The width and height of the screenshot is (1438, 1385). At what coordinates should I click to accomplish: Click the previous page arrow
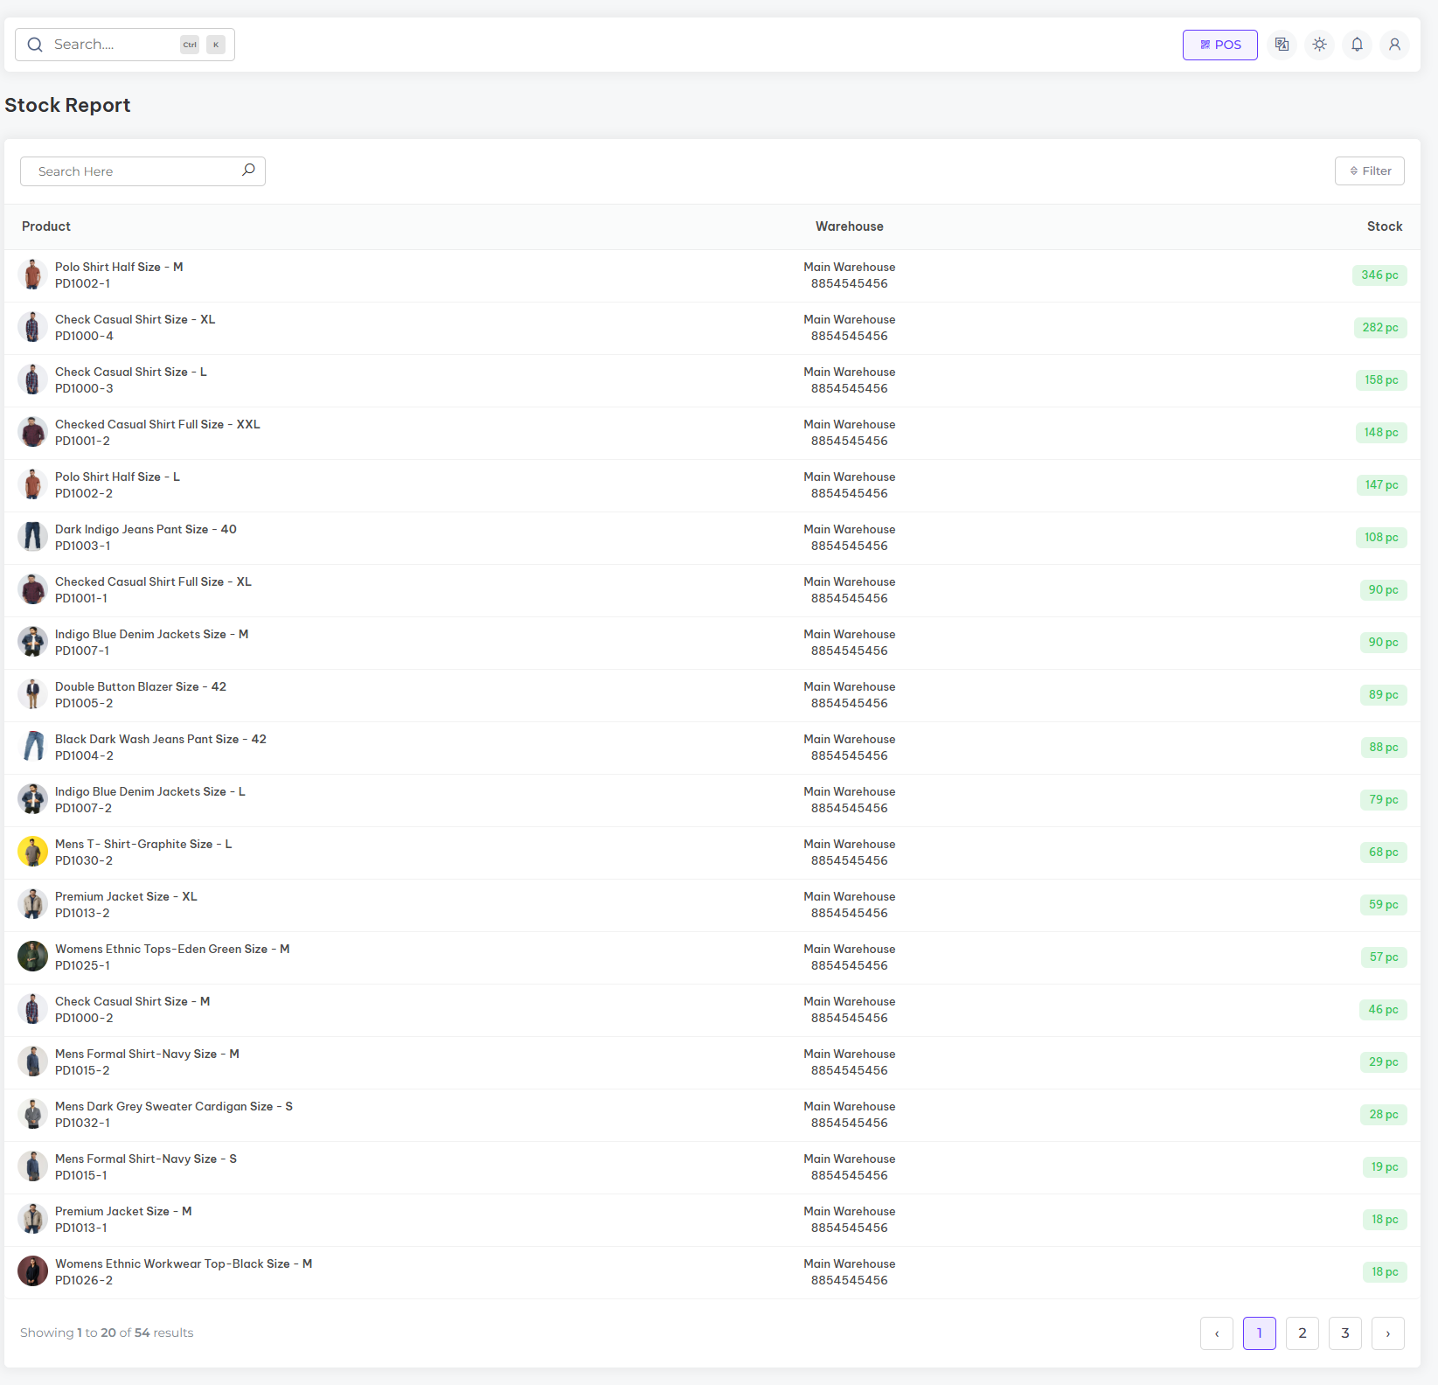[x=1216, y=1333]
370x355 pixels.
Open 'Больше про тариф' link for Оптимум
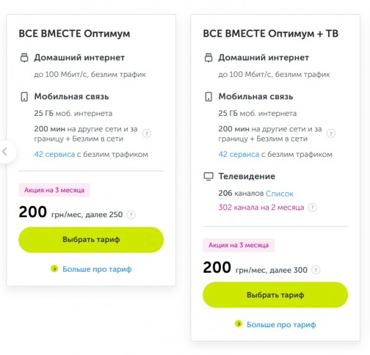tap(97, 269)
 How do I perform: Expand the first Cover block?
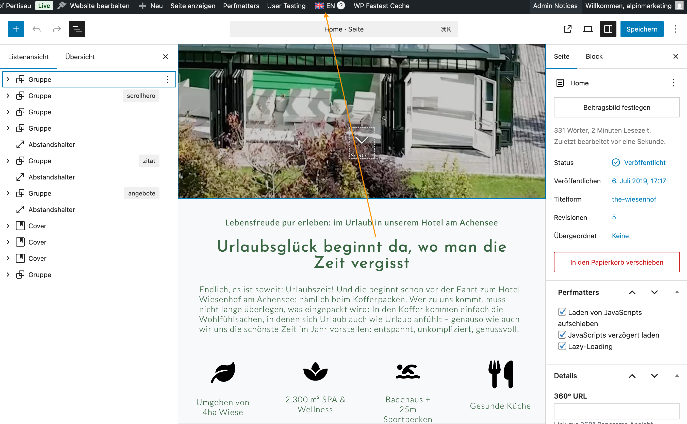point(8,226)
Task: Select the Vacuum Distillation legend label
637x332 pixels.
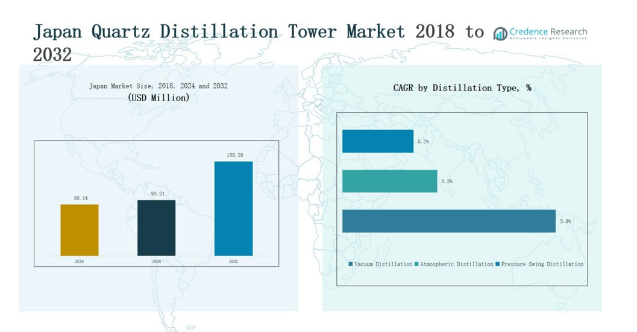Action: point(383,265)
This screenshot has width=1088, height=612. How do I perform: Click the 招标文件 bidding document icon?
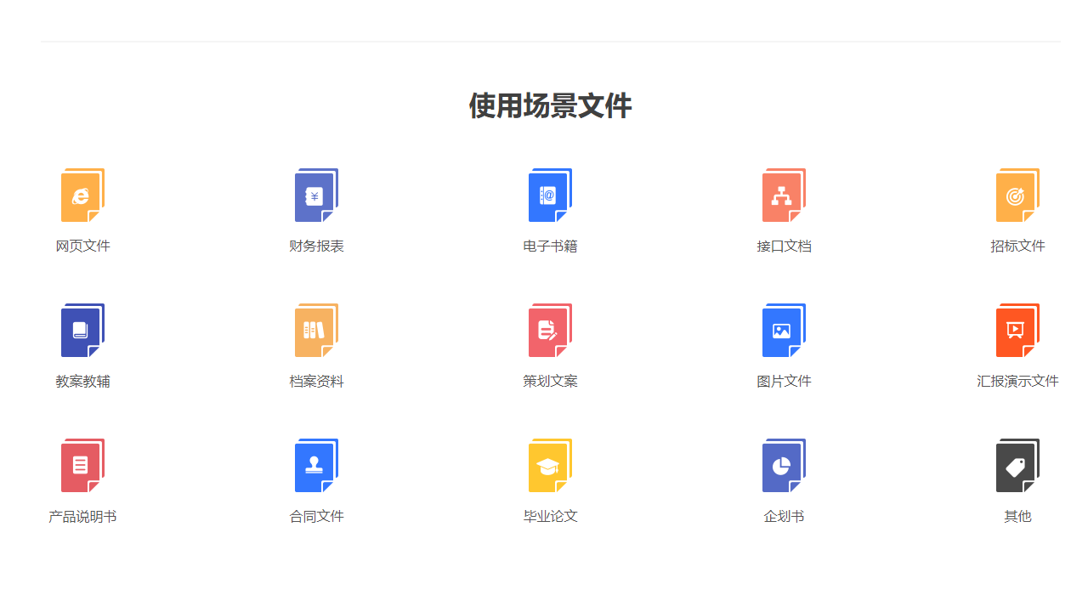point(1016,195)
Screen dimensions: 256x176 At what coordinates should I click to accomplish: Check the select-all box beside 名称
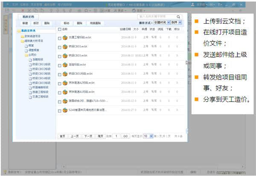coord(60,29)
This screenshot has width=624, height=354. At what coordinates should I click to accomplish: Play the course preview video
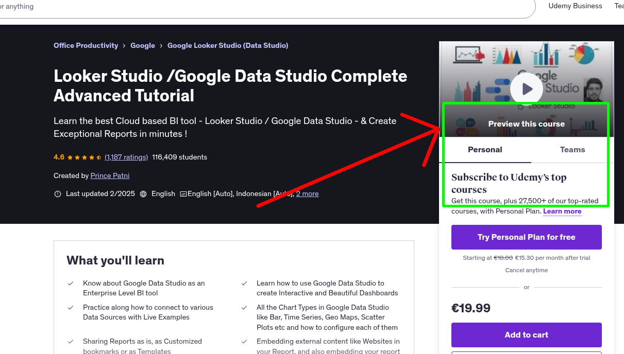pyautogui.click(x=526, y=89)
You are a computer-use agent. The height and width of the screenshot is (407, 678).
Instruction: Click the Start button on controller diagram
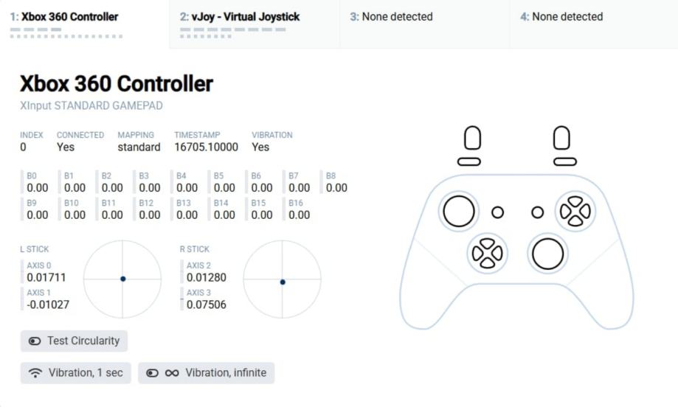tap(538, 212)
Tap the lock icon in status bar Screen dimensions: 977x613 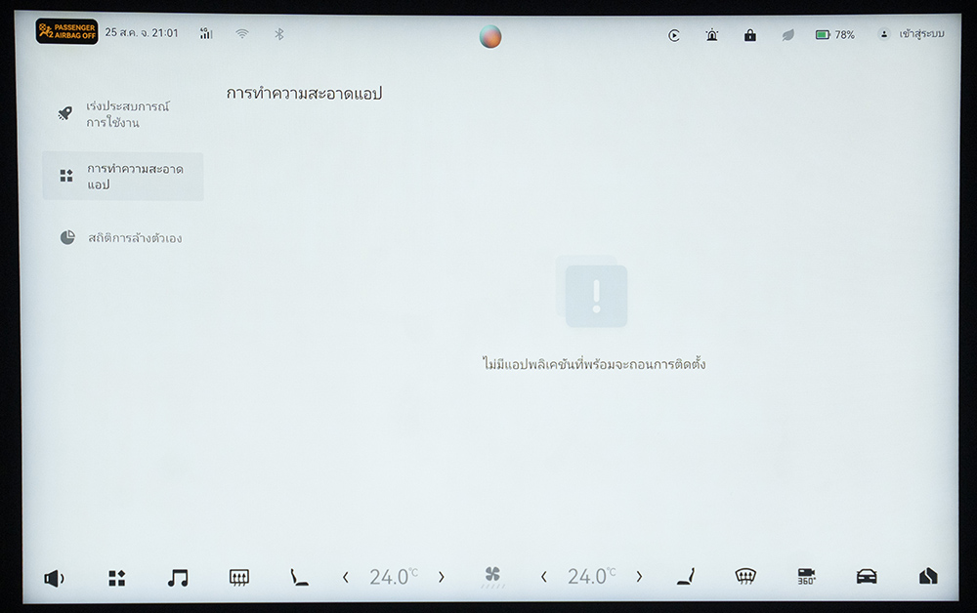coord(749,35)
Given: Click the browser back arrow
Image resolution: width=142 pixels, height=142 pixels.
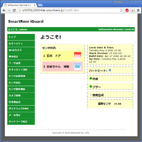Looking at the screenshot, I should pyautogui.click(x=4, y=10).
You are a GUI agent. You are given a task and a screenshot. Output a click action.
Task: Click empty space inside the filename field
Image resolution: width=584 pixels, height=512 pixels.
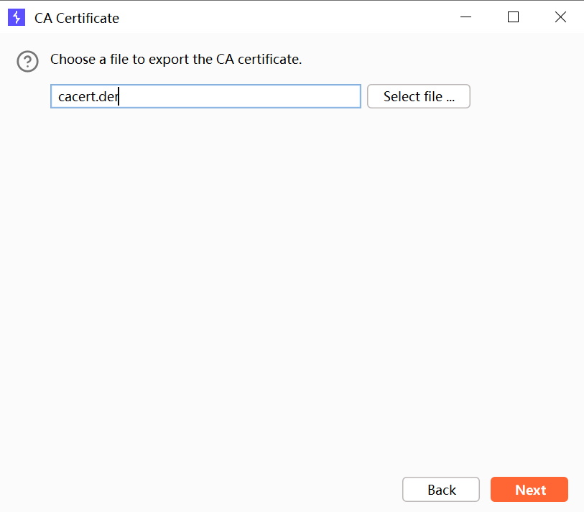pos(251,96)
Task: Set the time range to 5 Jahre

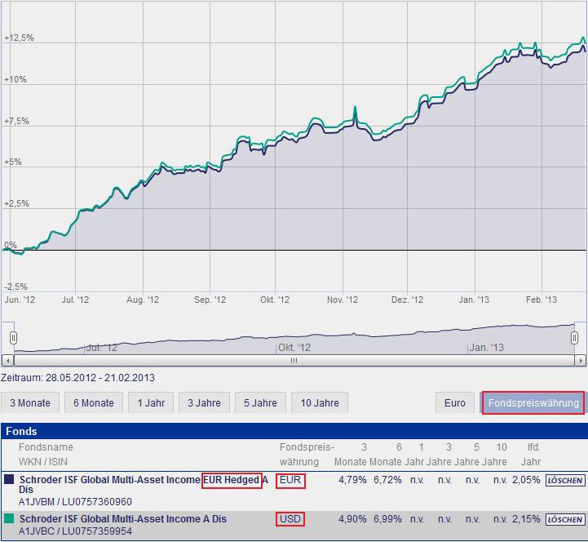Action: [259, 403]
* * * * * * *
Work to complete:
Copy the records word for word, everything from the start down to the line containing "pyautogui.click(x=526, y=89)", with both ends included. Leave the pictures out of your answer.

Exercise result:
The width and height of the screenshot is (1438, 1385). At what coordinates should I click to accomplish: Click the previous page arrow
[x=1216, y=1333]
370x355 pixels.
Open 'Больше про тариф' link for Оптимум
tap(97, 269)
 How do I perform: Expand the first Cover block?
point(8,226)
Task: Select the Vacuum Distillation legend label
637x332 pixels.
Action: point(383,265)
This screenshot has width=1088, height=612. How do I perform: Click the 招标文件 bidding document icon?
point(1016,195)
Screen dimensions: 256x176 At what coordinates should I click to accomplish: Check the select-all box beside 名称
coord(60,29)
This screenshot has width=624, height=354. At what coordinates should I click to accomplish: Play the course preview video
pyautogui.click(x=526, y=89)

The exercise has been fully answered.